__To be done__
Copy out the items word for word, starting from the first line and running through the line with "pyautogui.click(x=1294, y=242)", both ends included.

__Data provided__
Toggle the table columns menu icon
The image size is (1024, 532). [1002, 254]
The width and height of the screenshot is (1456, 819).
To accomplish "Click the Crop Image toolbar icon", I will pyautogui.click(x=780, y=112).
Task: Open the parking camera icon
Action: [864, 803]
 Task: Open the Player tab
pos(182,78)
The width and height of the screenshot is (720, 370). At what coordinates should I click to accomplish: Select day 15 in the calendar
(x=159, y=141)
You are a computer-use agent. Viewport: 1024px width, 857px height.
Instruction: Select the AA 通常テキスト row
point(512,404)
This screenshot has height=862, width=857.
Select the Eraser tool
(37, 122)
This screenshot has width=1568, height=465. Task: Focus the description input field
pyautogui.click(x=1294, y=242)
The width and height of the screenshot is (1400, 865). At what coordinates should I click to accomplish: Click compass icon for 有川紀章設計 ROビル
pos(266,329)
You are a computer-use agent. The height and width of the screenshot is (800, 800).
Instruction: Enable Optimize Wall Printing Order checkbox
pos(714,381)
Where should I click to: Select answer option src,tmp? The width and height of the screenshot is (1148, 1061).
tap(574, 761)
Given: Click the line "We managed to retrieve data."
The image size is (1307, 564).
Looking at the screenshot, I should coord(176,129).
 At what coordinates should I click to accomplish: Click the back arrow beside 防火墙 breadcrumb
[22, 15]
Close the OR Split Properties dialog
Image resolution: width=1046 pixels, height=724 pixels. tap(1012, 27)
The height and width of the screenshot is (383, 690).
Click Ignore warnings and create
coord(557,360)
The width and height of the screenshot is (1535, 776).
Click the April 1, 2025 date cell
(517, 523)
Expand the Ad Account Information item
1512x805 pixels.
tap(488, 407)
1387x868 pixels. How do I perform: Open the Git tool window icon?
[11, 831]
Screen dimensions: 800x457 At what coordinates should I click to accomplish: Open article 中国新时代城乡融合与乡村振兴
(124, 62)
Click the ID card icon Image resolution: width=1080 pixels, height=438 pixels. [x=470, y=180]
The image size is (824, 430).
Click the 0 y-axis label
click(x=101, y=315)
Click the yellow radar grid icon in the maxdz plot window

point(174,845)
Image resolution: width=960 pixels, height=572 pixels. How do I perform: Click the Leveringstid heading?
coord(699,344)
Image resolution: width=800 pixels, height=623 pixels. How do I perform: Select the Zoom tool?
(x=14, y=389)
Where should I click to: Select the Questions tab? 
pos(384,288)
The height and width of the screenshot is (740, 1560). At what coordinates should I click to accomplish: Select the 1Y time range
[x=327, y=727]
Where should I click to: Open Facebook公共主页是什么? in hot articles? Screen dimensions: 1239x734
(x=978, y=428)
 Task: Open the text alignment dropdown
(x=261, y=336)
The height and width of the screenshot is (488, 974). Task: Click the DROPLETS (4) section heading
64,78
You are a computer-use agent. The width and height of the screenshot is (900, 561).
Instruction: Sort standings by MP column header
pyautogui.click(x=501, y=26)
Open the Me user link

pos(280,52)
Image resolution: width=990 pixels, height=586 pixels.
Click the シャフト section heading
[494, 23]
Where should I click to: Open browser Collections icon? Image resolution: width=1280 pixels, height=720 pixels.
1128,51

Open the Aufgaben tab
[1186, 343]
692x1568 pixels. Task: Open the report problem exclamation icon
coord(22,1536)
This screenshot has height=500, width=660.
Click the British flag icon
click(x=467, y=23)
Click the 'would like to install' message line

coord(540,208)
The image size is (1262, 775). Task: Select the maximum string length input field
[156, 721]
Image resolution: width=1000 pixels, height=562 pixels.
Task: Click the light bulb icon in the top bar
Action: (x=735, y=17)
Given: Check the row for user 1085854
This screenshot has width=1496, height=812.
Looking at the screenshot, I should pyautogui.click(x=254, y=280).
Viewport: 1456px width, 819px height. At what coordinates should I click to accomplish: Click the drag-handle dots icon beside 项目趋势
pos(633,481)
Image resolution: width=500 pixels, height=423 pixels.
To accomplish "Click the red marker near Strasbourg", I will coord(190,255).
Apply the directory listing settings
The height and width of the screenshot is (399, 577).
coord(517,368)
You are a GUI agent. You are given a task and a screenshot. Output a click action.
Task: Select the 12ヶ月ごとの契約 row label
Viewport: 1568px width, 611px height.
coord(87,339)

__Exercise output__
Toggle the table columns menu icon
The image size is (1024, 532). [1002, 254]
The width and height of the screenshot is (1456, 819).
To accomplish "Click the Crop Image toolbar icon", I will pyautogui.click(x=780, y=112).
Task: Open the parking camera icon
Action: [864, 803]
 Task: Open the Player tab
pos(182,78)
The width and height of the screenshot is (720, 370). At what coordinates should I click to accomplish: Select day 15 in the calendar
(x=159, y=141)
You are a computer-use agent. Viewport: 1024px width, 857px height.
Instruction: Select the AA 通常テキスト row
point(512,404)
This screenshot has height=862, width=857.
Select the Eraser tool
(37, 122)
This screenshot has width=1568, height=465. Task: Focus the description input field
pyautogui.click(x=1294, y=242)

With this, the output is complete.